* **OEFENGEGEVENS**:
- - - - - - -
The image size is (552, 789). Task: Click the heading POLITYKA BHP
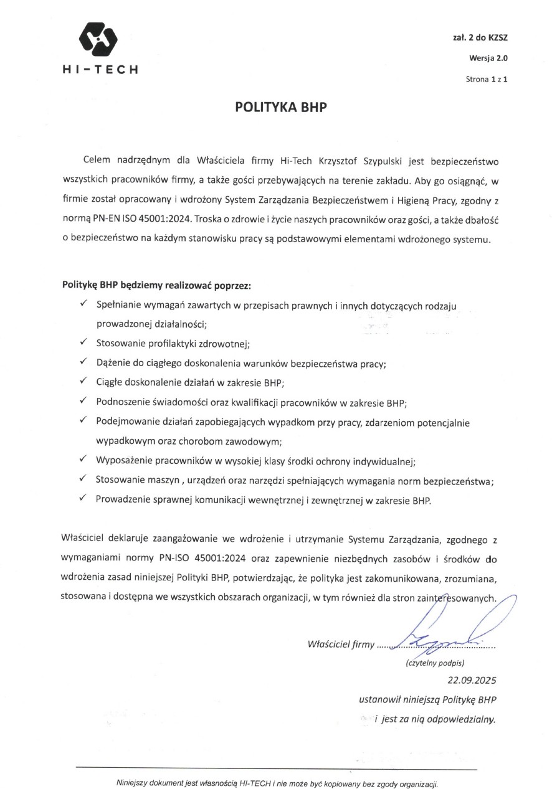click(280, 106)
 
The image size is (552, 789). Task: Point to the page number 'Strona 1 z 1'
click(487, 80)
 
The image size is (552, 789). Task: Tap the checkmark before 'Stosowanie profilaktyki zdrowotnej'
click(83, 342)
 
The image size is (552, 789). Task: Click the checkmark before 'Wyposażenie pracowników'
click(83, 460)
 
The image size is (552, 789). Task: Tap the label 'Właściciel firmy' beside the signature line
click(341, 645)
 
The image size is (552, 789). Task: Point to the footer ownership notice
click(277, 783)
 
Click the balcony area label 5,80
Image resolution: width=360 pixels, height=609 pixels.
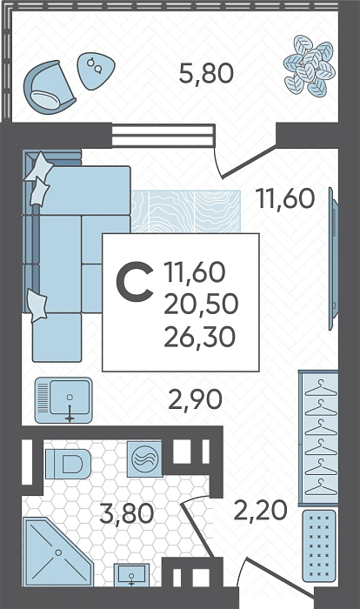[206, 73]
- - - - - - -
* **OPDRACHT**:
Zet alle regels hierboven om in een Markdown-tabel met de kolommen Nummer en Regel, zonder de lege regels. Neem de afbeeldingen niet op in de tabel.

* **UITWERKING**:
| Nummer | Regel |
|---|---|
| 1 | The image size is (552, 789). Task: Click the heading POLITYKA BHP |
| 2 | click(280, 106) |
| 3 | The image size is (552, 789). Task: Point to the page number 'Strona 1 z 1' |
| 4 | click(487, 80) |
| 5 | The image size is (552, 789). Task: Tap the checkmark before 'Stosowanie profilaktyki zdrowotnej' |
| 6 | click(83, 342) |
| 7 | The image size is (552, 789). Task: Click the checkmark before 'Wyposażenie pracowników' |
| 8 | click(83, 460) |
| 9 | The image size is (552, 789). Task: Tap the label 'Właściciel firmy' beside the signature line |
| 10 | click(341, 645) |
| 11 | The image size is (552, 789). Task: Point to the footer ownership notice |
| 12 | click(277, 783) |
| 13 | Click the balcony area label 5,80 |
| 14 | Image resolution: width=360 pixels, height=609 pixels. |
| 15 | [206, 73] |